» TASK STATEMENT:
Count the lines in the records below that contain the word "screenshot", and give only that number.

Entries on where items appear:
— begin —

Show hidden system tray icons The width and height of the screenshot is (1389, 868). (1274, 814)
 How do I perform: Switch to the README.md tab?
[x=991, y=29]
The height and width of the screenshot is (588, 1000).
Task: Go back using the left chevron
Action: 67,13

— end —

» EXERCISE SOLUTION:
2